月別アーカイブ: 2017年5月

アラン・ドロン引退

 1935年11月8日生まれ(記憶が正しければ?)というから2017年5月現在だと81歳ということになる。さすがに初期の『女が事件にからむ時』などという、当時の恋人(というよりもパトロンというべきか?)と言われたロミー・シュナイダーの“お世話”になっていた頃の作品は観たこともないが、『太陽がいっぱい』以来は殆ど鑑賞したように思う、とはいえせいぜいジャン・ギャバンとの最後の共演『暗黒街のふたり』、『ル・ジタン』、そして問題の多い息子の事に思いが至る『ブーメランのように』あたりまでだが...
 この気持ち悪いほどの二枚目?は見事に日本にはまり、以後世界的にはどうやら通用しなかった(『テキサス』などハリウッド進出と、当時はわずかに話題にはなったが、ブロンソンからの“恩返し”みたいな『レッドサン』というものもどうしたものか?結局それっきりということになった)ようだが、老いてなお、久々の映像からも本国での評判もとんと聞かないものの、とにかく日本向けにはどうしてなかなかのもので、立派な“ニュース”になったしだいである。
 『シシリアン』(内容も音楽も、かの『ゴッドファーザー』のもとになった?!)において、ギャバン氏に共演のオファーを出したところ、「あの若造をぶち殺す役なら演ってもいい」との返事があったという(淀川先生がおっしゃっていたような?)が、その通りの役であった。
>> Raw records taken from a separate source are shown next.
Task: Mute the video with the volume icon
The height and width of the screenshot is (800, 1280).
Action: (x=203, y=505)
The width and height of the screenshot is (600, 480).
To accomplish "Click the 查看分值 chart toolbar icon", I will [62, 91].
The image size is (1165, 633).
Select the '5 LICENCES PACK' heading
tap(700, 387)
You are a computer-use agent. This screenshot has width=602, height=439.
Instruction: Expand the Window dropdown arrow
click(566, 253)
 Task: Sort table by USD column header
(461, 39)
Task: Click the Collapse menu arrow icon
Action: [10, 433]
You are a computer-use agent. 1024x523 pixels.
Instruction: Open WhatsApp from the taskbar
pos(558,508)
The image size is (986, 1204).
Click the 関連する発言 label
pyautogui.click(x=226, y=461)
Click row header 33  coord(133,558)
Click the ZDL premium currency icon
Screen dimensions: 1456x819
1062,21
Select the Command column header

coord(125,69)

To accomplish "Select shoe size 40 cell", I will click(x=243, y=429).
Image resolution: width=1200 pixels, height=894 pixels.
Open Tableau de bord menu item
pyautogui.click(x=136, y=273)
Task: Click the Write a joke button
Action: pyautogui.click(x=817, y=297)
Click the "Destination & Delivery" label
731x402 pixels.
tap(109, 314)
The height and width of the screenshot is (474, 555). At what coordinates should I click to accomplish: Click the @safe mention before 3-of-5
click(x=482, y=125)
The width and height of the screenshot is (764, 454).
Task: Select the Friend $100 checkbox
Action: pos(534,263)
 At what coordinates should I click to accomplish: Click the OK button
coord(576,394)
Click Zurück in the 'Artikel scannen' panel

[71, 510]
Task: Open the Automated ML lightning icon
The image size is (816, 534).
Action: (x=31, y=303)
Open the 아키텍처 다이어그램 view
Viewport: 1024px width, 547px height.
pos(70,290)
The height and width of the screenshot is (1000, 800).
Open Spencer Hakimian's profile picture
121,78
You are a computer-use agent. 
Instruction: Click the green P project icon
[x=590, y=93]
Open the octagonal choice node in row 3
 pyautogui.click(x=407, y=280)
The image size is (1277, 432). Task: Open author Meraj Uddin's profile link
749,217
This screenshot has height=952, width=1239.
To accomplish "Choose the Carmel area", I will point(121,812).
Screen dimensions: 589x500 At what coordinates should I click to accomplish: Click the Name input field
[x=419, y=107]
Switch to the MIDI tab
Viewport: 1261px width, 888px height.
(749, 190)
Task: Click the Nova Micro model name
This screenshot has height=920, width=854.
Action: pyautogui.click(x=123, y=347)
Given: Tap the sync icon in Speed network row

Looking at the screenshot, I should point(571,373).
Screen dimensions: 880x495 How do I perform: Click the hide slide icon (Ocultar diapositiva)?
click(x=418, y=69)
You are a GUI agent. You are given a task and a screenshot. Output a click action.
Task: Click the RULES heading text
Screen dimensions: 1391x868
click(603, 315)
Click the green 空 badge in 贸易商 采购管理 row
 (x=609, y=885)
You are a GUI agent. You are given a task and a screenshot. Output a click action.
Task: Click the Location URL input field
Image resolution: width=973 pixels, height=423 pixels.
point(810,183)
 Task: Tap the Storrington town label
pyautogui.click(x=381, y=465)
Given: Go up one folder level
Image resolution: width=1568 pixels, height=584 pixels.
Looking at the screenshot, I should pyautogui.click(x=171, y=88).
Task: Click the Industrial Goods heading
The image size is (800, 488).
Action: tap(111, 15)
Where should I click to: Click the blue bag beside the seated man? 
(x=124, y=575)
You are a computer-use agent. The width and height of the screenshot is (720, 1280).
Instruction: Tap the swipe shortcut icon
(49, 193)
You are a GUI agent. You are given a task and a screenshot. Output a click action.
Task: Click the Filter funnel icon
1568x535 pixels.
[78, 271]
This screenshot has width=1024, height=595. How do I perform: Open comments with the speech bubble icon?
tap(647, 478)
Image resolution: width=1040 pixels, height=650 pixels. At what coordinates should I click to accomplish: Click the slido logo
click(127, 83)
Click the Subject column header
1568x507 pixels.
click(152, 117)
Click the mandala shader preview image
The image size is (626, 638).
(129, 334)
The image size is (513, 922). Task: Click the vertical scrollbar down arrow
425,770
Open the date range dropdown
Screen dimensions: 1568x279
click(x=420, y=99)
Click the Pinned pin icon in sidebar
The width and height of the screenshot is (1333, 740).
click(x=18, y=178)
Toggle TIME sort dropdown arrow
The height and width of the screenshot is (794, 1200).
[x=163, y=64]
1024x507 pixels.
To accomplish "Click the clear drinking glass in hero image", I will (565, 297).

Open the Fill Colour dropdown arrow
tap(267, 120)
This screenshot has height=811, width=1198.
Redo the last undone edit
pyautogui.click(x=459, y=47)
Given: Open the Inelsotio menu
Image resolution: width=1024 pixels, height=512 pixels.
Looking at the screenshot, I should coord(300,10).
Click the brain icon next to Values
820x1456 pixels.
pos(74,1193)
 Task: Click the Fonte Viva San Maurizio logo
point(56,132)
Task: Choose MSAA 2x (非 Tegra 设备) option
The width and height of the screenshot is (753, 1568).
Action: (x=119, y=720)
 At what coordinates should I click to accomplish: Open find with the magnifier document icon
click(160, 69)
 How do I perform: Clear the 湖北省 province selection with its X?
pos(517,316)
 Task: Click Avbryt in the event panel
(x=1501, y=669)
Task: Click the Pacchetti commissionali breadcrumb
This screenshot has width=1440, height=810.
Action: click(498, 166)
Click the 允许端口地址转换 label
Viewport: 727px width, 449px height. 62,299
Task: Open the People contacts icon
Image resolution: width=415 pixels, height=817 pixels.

こんなことを言いつつも、その後比較的名作といわれた『地下室のメロディ』やら前述の『暗黒街のふたり』と共演を続けた、ここらあたりが両者共に“粋”なところだ。ブロンソン氏も“ブレイク”したのはやはりドロン氏のお陰だろう、彼が『荒野の七人』で存在感を示したと気づくのも、もしかするとこの『さらば友よ』の後だったような気がする。ブロンソンはフランスでもう1本『雨の訪問者』があって、これもなかなか印象に残るものになった。『太陽がいっぱい』や『太陽はひとりぼっち』(この邦題はどうにかならなかったか?)、更に『山猫』などは監督の意図というか“想い”が怪しく、まるでプロモーション作品みたいなものだと思っているが、名作かどうかはともかく、「ボルサリーノ」となると魅力全開(もう魅力といってしまおう!)だ。一作目のジャン・ポール・ベルモンドとの共演は、いかにも当時の二人の仲の悪さがにじみ出ていて、それはそれで面白かったが、『2』の理屈抜きの愉しさはその音楽と共に忘れられない。“愚息”のために作ったといわれる『アラン・ドロンのゾロ』(「アラン・ドロンの…」とことわるいやらしさ)も悪くない、どうやら理屈を抜くと、個人的には評価が高くなるということかもしれない。これにくらべると随分と低予算(であろう?)の『黒いチューリップ』の正義のヒーロー物(ゾロの原形みたいなお話)の方が上品で、テレビ放映でしか観ていないが小品の分しっかり丁寧に作られていたような気がする。
 若いころ、既に大女優だったロミー・シュナイダーの“お世話”になって、やがてナタリー・バルテルミー(『サムライ』)と結婚(これは彼女が“ドロン”の名前と子供が欲しかったのでは?というのはあくまでも“下衆の勘繰り”!)、その後ミレーユ・ダルク(『ジェフ』)の献身的な愛を受けた?というが、とにかく、女性遍歴はこれらにもちろん留まらず、さぞかし今なお“爛漫の人生”を送っておられるのだろうが、その後のオッタビア・ピッコロ(『ゾロ』)あたりとなると、これは何かと“お世話”をした側にまわっていたのかもしれない。
 ご本人にとって“引退”はさぞかし大問題なのだろうが、観る側にしてみれば失礼ながらたいしたことではない、むしろ作品はいつまでも残るということで、そういう意味では羨ましいかぎりだ。

元横綱佐田の山死去

 子供の頃大好きだった『佐田の山』が亡くなった、享年79歳。『柏鵬時代』に割って入り、微かな記憶によれば、新入幕で大勝ちして一気に昇進していった状況が強く印象に残りファンになったのかもしれない。それに比べ、引退はあまりに突然だったようで、「潔い散り際」と語り草になっているというが、こちらの方がむしろ記憶にない。身体がどちらかというと硬く、当時“突っ張り”といえば佐田の山ということだったが、この取り口しかなかったのかもしれない。「人気は大鵬、柏戸に及ばなかったが、誠実で闘志あふれる取り口は横綱の名にふさわしく...」と訃報の記事にはあったが、そういうこともあってか、後に協会の理事長に就任した。理事長のことはどうでもいいが、いろいろな場面で永く姿を見られたのは幸いだった。
 もう一人大好きだった、阪神の『23』、捕球から送球までのようすや、バットを短く持ってのレフトフェンスぎりぎりのホームラン(数少ない?)が今でも眼に焼きついている吉田義男さんには、いつまでもお元気でいてほしいと切に思うものである。